Голдвин (встает, подходит к пульту). Да, вы Джон. Конечно, вы Джон, а не Френк, — тот никогда не сказал бы такую глупость. Пустите! (Резко вращает рукоятку. Говорит в микрофон.) Внимание, всем лабораториям вывести стержни из реакторов. Все стержни! (Ассистенту.) Мы не успеем облучиться, Джон Кейв, не пугайтесь. Через час — другой ядра успокоятся.

Свечение в реакторном зале начинает угасать. Счетчик потрескивает реже, чем раньше.

Ассистент. Цепная реакция замирает, профессор! Это при выведенных-то стержнях. Значит…

Голдвин. Значит, реакторы сделали свое дело — и теперь погаснут надолго. Вот и все, Френк… (Поворачивает кресло к окну, садится. Лицо его освещает зеленый свет. Голос его звучит теперь из динамика). Прощай, великая наука! Как и все другие, ты возникла в поисках истины. Мы развивали тебя из самых лучших побуждений. Ни на какую другую не истратил мир больше труда и денег, чем на тебя. И ни от какой другой он не получил меньше пользы, чем от тебя… Все, что хотят от себя сейчас люди: чтобы ты не принесла им вреда. Пусть будет так! Так ты хотел, Френк. Я думаю о тебе, как о живом… да ты и в самом деле жив. Ты в гораздо большей степени жив, чем те люди, что каждый день умирали от страха за свое благополучие…

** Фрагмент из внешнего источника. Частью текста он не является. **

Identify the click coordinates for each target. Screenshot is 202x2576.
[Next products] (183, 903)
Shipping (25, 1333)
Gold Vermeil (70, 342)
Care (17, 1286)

Появляются Клинчер и Хениш.

Клинчер. Что все это значит, профессор? Что вы сделали?

Голдвин (оборачивается). Выполнил работу, за которую брался, генерал. А, коллега Хениш! Как ваши дела? Надеюсь, акции “Глобус компани” стоят высоко?

Хениш. Вы… вы… нарочно устроили этот трюк, чтобы разорить меня! Но не выйдет, нет! Через день-два ваши дурацкие эффекты прекратятся, распад и деление ядер восстановится. Все будет по-прежнему! Я свое возьму!

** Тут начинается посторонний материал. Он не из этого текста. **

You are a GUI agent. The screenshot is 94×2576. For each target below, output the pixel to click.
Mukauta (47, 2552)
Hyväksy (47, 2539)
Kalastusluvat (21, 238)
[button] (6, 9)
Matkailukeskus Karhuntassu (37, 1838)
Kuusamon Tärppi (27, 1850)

Голдвин. Вы напрасно оставили физику, Хениш. Тогда бы вам легче было понять, что ни через день, ни через год радиоактивность не восстановится. Заряда устойчивости хватит лет на пятьдесят… если не на все сто. У людей будет достаточно времени поразмыслить.

Клинчер быстро отходит к телефону, снимает трубку, набирает номер. Хениш бросается к тому же телефону, нажимает рычажки, вырывает у Клинчера трубку. Идет борьба.

Клинчер. Позвольте, сенатор, я первый! (Вырывает трубку.)

Хениш. Нет, уж вы позвольте!

Борьба. Победила армия. Хениш летит на пол.

Клинчер (быстро набирает номер). Белый дом? Говорит генерал Клинчер. Немедленно соедините меня с президентом…

Хениш поднимается, оглядывается.

Господин президент? Докладывает бригадный генерал Клинчер, руководитель исследовательского Центра “Нуль”. Рад сообщить, господин президент, что работы по…

Хениш хватает с лабораторного стола массивный прибор, обрывает провода, бьет Клинчера по голове. Тот роняет трубку, опускается на пол.

Ассистент (хватается за голову). Что вы делаете! Это же гальванометр!

Хениш (лихорадочно набирает номер). Алло, Стюарт! Это Хениш. Продавайте все акции. Все, что мы накупили. Да, все, вам говорят!

Голос Голдвина. Дорогую цену заплатило ты за страх, человечество. А ведь это не последняя опасность на твоем пути.

Хениш. Продавайте! Продавайте! (Голос его срывается.) Продавайте!!!